Exercise 6 🟡 ⚡ — Bounds Check Elimination with Index Hint

Title: Repeated bounds checks in hot loop

What it does: Processes elements from two arrays in parallel.

Problem: The compiler may emit bounds checks on every array access inside the loop.

Slow Code:

func addArrays(a, b [1000]int) [1000]int {
    var result [1000]int
    for i := 0; i < 1000; i++ {
        result[i] = a[i] + b[i]  // potentially 3 bounds checks per iteration
    }
    return result
}

Benchmark:

BenchmarkAddArraysSlow-8    500000    3200 ns/op

Hint Use `range` over one of the arrays. The compiler knows the index is always valid for all three arrays of the same size. Or pre-compute a slice with `a = a[:1000:1000]` to provide a BCE hint.
Optimized Solution
func addArraysFast(a, b [1000]int) [1000]int {
    var result [1000]int
    // Ranging over result guarantees i < 1000 for all three arrays
    for i := range result {
        result[i] = a[i] + b[i]  // bounds checks eliminated by compiler
    }
    return result
}
**Optimized Benchmark:**
BenchmarkAddArraysFast-8    800000    1500 ns/op
2x faster. Verify with: `go build -gcflags="-d=ssa/check_bce/debug=1"`

Title: Linear search on a fixed-size lookup table

What it does: Searches for a value in a sorted array of 256 entries.

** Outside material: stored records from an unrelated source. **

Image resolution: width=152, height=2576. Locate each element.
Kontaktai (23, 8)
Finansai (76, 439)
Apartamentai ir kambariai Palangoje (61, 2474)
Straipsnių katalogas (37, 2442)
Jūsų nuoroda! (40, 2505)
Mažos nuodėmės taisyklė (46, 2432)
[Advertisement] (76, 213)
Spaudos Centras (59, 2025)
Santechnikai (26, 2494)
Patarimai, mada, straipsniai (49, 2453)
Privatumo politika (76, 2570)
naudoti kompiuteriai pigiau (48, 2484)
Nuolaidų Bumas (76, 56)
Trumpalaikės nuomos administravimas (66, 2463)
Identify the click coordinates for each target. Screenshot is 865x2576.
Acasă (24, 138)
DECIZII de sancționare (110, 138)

Problem: Linear scan is O(n); binary search is O(log n).

Slow Code:

var lookup [256]int

func find(target int) int {
    for i, v := range lookup {
        if v == target {
            return i  // O(n) linear search
        }
    }
    return -1
}

Benchmark:

BenchmarkLinearSearch-8    1000000    1600 ns/op

Hint For sorted arrays, binary search reduces the average case from O(n) to O(log n). The `sort.SearchInts` function implements this.
Optimized Solution
import "sort"

var lookup [256]int

func init() {
    for i := range lookup { lookup[i] = i * 2 }
    // lookup is already sorted in this example
}

func findFast(target int) int {
    // Binary search: O(log 256) = O(8)
    i := sort.SearchInts(lookup[:], target)
    if i < len(lookup) && lookup[i] == target {
        return i
    }
    return -1
}
**Optimized Benchmark:**
BenchmarkBinarySearch-8    10000000    120 ns/op
13x faster for 256-element array; scales logarithmically.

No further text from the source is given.